Max Yergan
Page 19
In 1934 Yergan had also begun to impress Govan Mbeki, then a 24-year-old student from the Eastern Cape. Mbeki, a former pupil at Healdtown, had entered Fort Hare as a matriculant in the high school section in 1933. No stranger to radical militancy, Mbeki, at a very early age, had acted as an interpreter for a cousin who organized for the ICU. By 1933 he came into contact with Edward Roux, a botanist who founded the Communist Youth League and edited Umsebenzi (The Worker), the party’s newspaper. Roux had pitched a tent at Sandile’s Kop above Fort Hare and delivered a number of stirring lectures to students. The following year, Yergan and Mbeki, who had met earlier, became close friends. Having formerly known Yergan primarily as a YMCA missionary, Mbeki now became aware of Yergan’s militancy.
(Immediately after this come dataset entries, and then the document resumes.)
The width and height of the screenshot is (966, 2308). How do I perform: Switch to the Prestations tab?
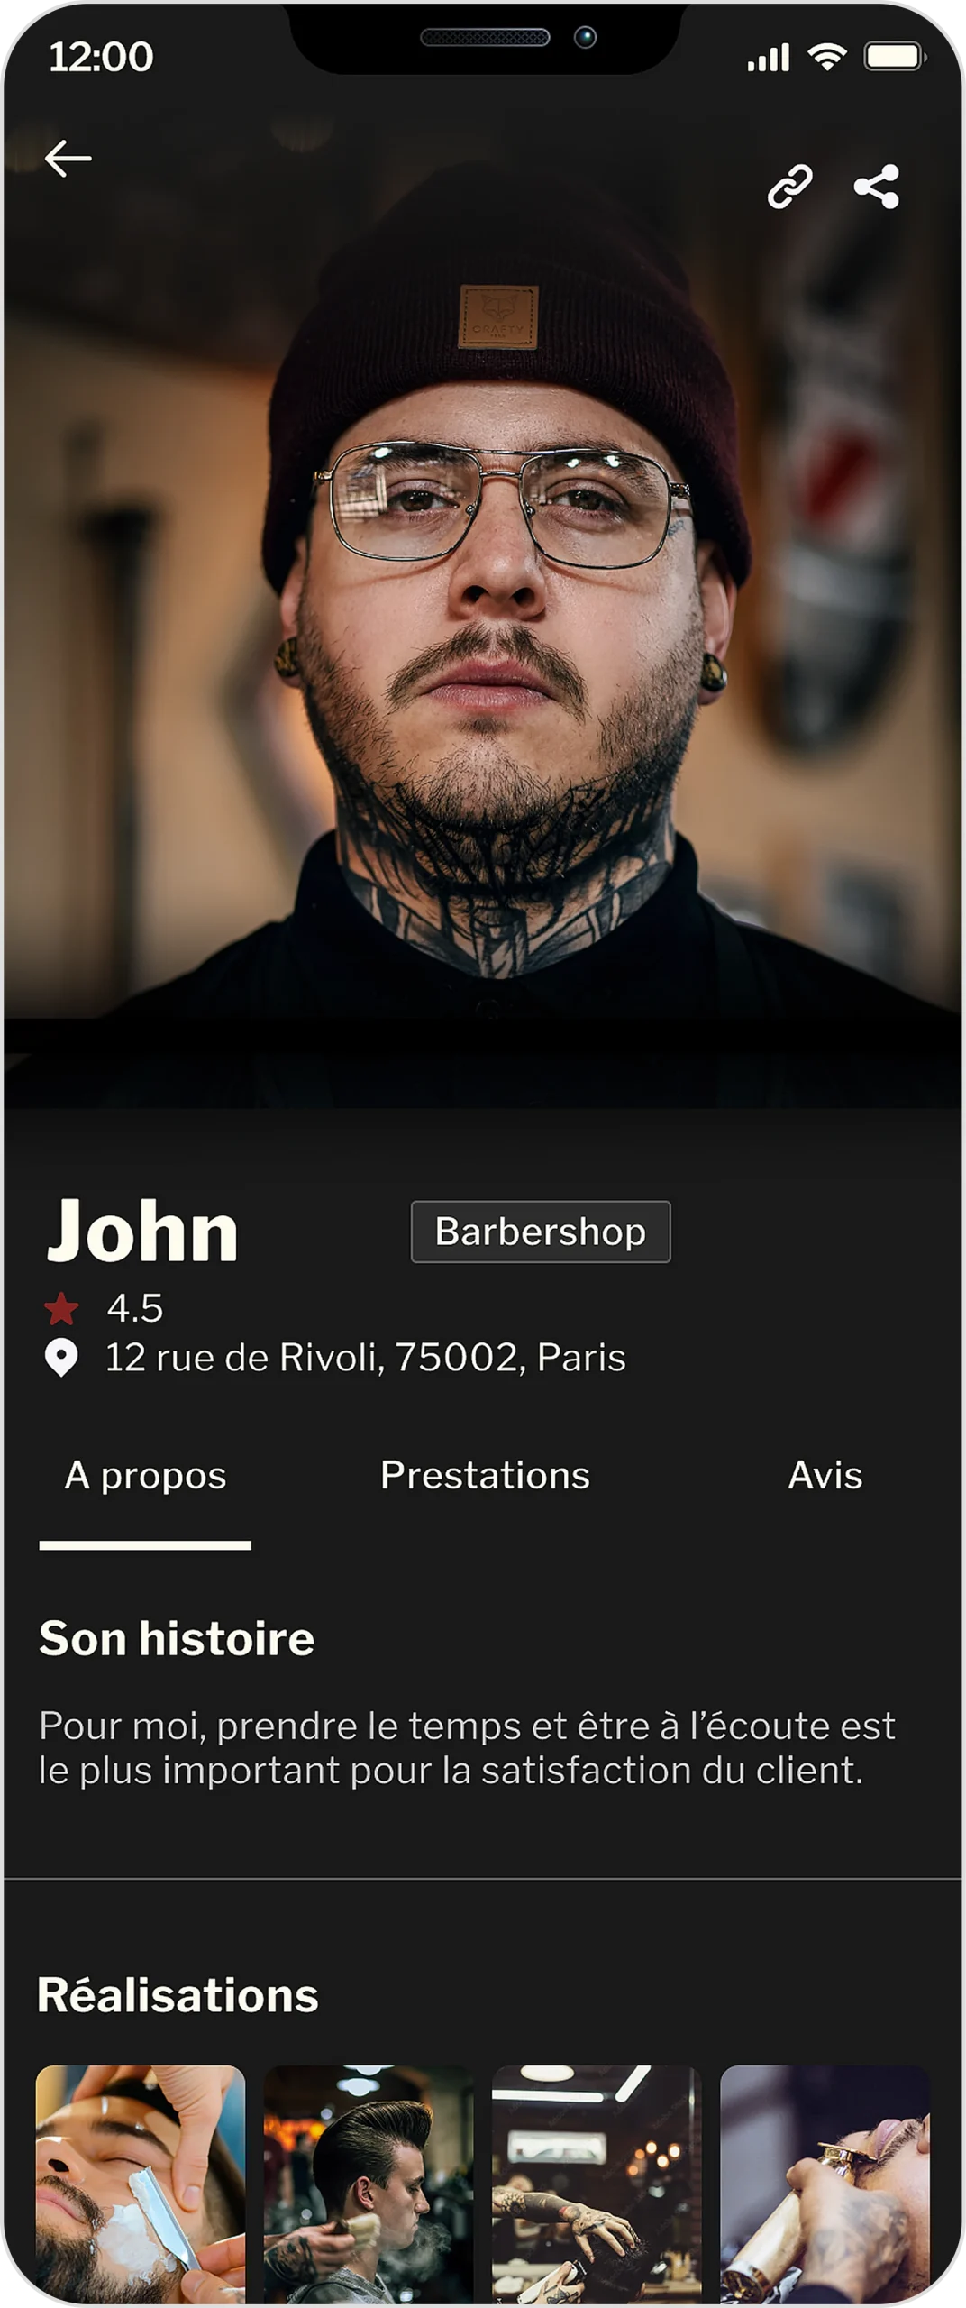click(485, 1476)
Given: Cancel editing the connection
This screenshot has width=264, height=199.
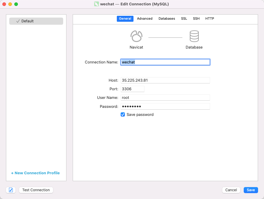Looking at the screenshot, I should [231, 190].
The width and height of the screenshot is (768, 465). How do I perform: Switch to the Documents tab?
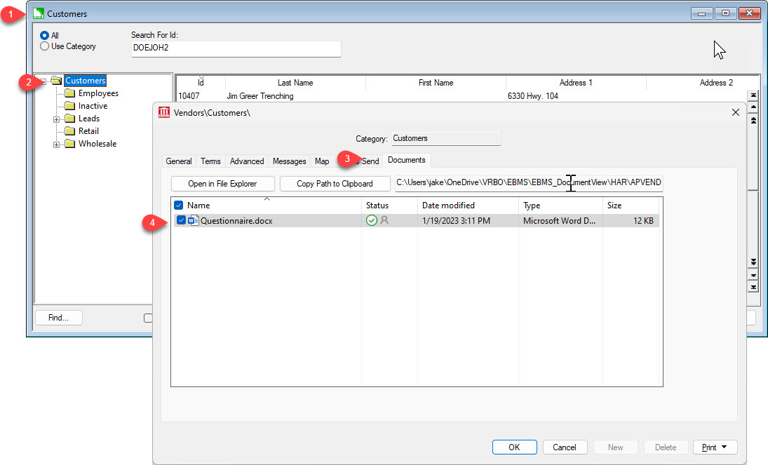coord(406,160)
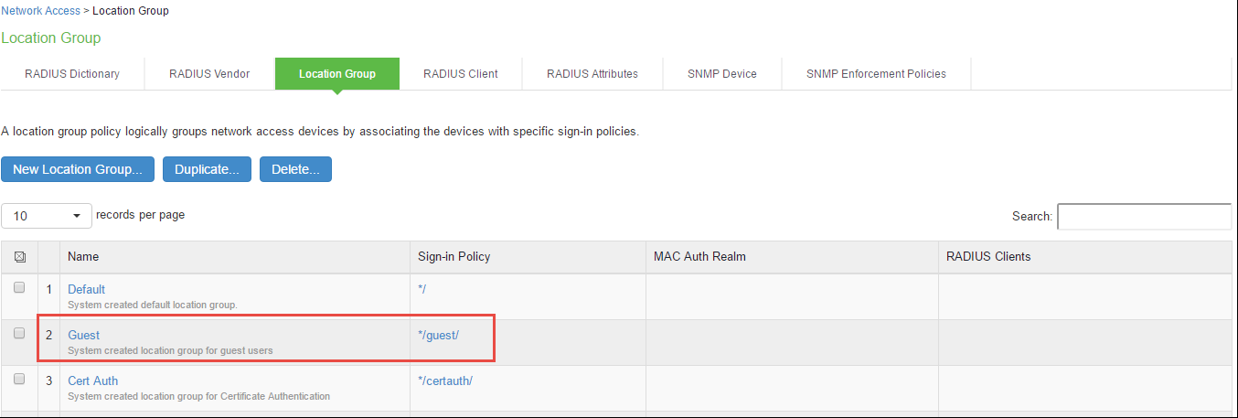Open the Cert Auth location group link

(x=93, y=380)
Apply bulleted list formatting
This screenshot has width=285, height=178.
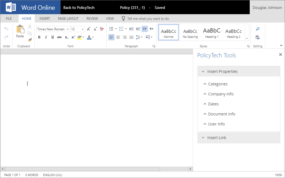coord(111,29)
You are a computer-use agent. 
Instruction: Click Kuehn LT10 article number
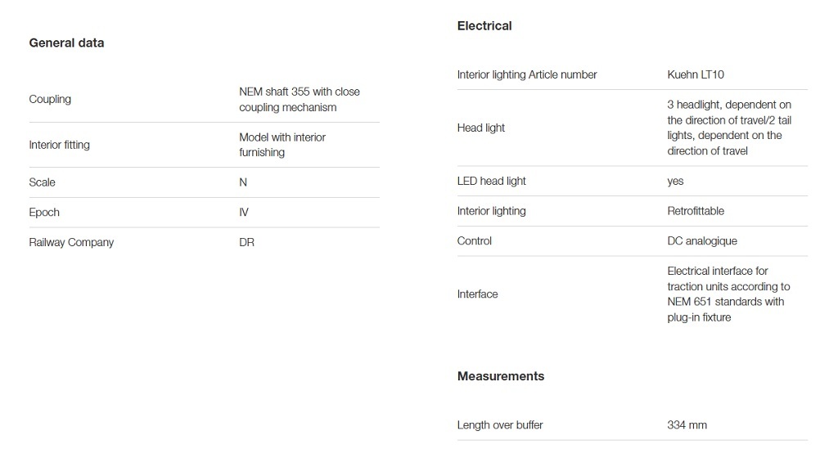tap(695, 74)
The year 1934 was the one in which Yergan returned to South Africa from his second furlough. Mbeki noticed profound changes in him. When Yergan resumed the campaign for the construction of a Christian Union building at Fort Hare, Mbeki noted, “he was no longer the Max Yergan we had known—concerned only with church work.” Mbeki attributed this change to a trip to the USSR allegedly undertaken that same year.107 Yergan’s new persona was quite different from the one he had presented during the 1920s. As Thami Mkhwanazi related after interviewing Mbeki in his prison cell,
Yergan, who remained at Fort Hare for another year, was invited to deliver lectures on communism and fascism to the political science class. At the time, Mbeki was reading the subject as one of his two majors for a Bachelor of Arts degree. Mbeki became friendly with Yergan who, he said, invited him to his home and “fed him” with literature. One of the first books his friend gave him was Lenin’s The State and Revolution.108
Mbeki actually became a protégé of Max Yergan, accompanying him on trips to the countryside, the “study tours” mentioned earlier. In the course of these sojourns, Yergan provided a commentary that made a lasting impression on the youths who feasted on his analysis. In a 1990 interview with Robert Edgar, Mbeki shared his recollection of vivid field trips across the Transkei and Ciskei. When Mbeki first encountered Yergan, the African-American was an extremely religious man. Although he was always a powerful speaker from the pulpit, in the early 1930s the content of his sermons was rather typical—much the same as that of the other preachers at Fort Hare’s chapel. Around 1933, however, Yergan went on leave; upon his reentry, “he was a changed man. He was no longer the Max Yergan that we knew.”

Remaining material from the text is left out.